Pixel coordinate grounding data:
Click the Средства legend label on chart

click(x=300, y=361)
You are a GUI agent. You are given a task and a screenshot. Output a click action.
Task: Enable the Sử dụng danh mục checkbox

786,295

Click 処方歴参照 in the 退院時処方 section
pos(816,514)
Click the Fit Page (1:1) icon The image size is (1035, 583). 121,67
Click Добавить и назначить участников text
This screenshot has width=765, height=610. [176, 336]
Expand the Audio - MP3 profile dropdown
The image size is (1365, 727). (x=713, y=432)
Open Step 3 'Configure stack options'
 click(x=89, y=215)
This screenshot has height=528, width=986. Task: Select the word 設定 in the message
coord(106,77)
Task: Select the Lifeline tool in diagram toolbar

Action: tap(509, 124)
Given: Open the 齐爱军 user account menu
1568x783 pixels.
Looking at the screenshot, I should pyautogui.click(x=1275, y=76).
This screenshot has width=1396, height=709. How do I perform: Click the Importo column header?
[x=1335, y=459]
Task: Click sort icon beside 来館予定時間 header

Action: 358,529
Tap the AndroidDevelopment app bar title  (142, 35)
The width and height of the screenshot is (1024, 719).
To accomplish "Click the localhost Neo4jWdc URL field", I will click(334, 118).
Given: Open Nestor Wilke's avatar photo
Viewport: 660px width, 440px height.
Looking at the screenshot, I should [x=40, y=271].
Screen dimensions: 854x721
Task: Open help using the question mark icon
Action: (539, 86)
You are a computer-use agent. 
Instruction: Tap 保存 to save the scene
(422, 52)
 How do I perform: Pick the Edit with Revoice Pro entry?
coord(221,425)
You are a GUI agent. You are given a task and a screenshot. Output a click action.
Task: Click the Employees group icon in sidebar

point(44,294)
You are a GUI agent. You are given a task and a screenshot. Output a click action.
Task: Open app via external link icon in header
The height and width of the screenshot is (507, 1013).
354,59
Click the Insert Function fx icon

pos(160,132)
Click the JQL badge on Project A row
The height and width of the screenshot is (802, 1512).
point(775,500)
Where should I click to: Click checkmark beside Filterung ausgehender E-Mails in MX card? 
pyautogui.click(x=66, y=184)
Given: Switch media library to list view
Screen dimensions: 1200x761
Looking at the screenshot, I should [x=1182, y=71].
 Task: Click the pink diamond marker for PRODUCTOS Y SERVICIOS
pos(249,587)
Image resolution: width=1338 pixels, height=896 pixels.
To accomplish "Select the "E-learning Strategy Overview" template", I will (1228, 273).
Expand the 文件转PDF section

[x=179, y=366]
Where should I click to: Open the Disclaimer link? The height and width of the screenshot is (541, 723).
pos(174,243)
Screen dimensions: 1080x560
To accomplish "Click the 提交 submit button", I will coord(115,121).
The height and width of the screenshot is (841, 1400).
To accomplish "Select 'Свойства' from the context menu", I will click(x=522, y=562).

### [What is expected]
Each line of the data that holds "menu" should be copied.

### [Response area]
Given: Open the 齐爱军 user account menu
To accomplish "Select 'Свойства' from the context menu", I will click(x=522, y=562).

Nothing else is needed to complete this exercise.